*** STUDY MATERIAL Section Begins ***

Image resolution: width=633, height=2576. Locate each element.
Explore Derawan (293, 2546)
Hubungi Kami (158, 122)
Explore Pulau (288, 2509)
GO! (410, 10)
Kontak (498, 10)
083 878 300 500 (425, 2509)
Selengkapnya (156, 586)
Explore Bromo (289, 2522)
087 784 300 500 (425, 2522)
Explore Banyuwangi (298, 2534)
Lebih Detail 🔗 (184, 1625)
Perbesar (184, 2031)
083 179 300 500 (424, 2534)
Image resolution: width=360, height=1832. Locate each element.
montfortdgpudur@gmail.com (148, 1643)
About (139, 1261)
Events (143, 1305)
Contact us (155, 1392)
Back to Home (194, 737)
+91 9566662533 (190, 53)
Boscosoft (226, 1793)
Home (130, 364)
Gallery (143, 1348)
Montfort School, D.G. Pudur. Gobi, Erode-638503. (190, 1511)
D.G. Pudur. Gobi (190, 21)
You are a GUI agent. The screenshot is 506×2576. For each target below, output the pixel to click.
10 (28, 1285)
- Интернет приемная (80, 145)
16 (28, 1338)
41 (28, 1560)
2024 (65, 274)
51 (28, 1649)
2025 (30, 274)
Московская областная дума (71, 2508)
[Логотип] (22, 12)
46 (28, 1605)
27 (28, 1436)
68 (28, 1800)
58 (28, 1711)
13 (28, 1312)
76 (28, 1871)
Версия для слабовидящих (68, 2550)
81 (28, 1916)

*** STUDY MATERIAL Section Ends ***

- TASK OBJECTIVE
Leaving each word as it is, reproduce all the material.

- EXERCISE OUTPUT
Image resolution: width=633, height=2576. Locate each element.
Explore Derawan (293, 2546)
Hubungi Kami (158, 122)
Explore Pulau (288, 2509)
GO! (410, 10)
Kontak (498, 10)
083 878 300 500 (425, 2509)
Selengkapnya (156, 586)
Explore Bromo (289, 2522)
087 784 300 500 (425, 2522)
Explore Banyuwangi (298, 2534)
Lebih Detail 🔗 (184, 1625)
Perbesar (184, 2031)
083 179 300 500 (424, 2534)
Image resolution: width=360, height=1832. Locate each element.
montfortdgpudur@gmail.com (148, 1643)
About (139, 1261)
Events (143, 1305)
Contact us (155, 1392)
Back to Home (194, 737)
+91 9566662533 (190, 53)
Boscosoft (226, 1793)
Home (130, 364)
Gallery (143, 1348)
Montfort School, D.G. Pudur. Gobi, Erode-638503. (190, 1511)
D.G. Pudur. Gobi (190, 21)
You are a GUI agent. The screenshot is 506×2576. For each target below, output the pixel to click.
10 (28, 1285)
- Интернет приемная (80, 145)
16 (28, 1338)
41 (28, 1560)
2024 (65, 274)
51 (28, 1649)
2025 (30, 274)
Московская областная дума (71, 2508)
[Логотип] (22, 12)
46 (28, 1605)
27 (28, 1436)
68 (28, 1800)
58 (28, 1711)
13 (28, 1312)
76 (28, 1871)
Версия для слабовидящих (68, 2550)
81 (28, 1916)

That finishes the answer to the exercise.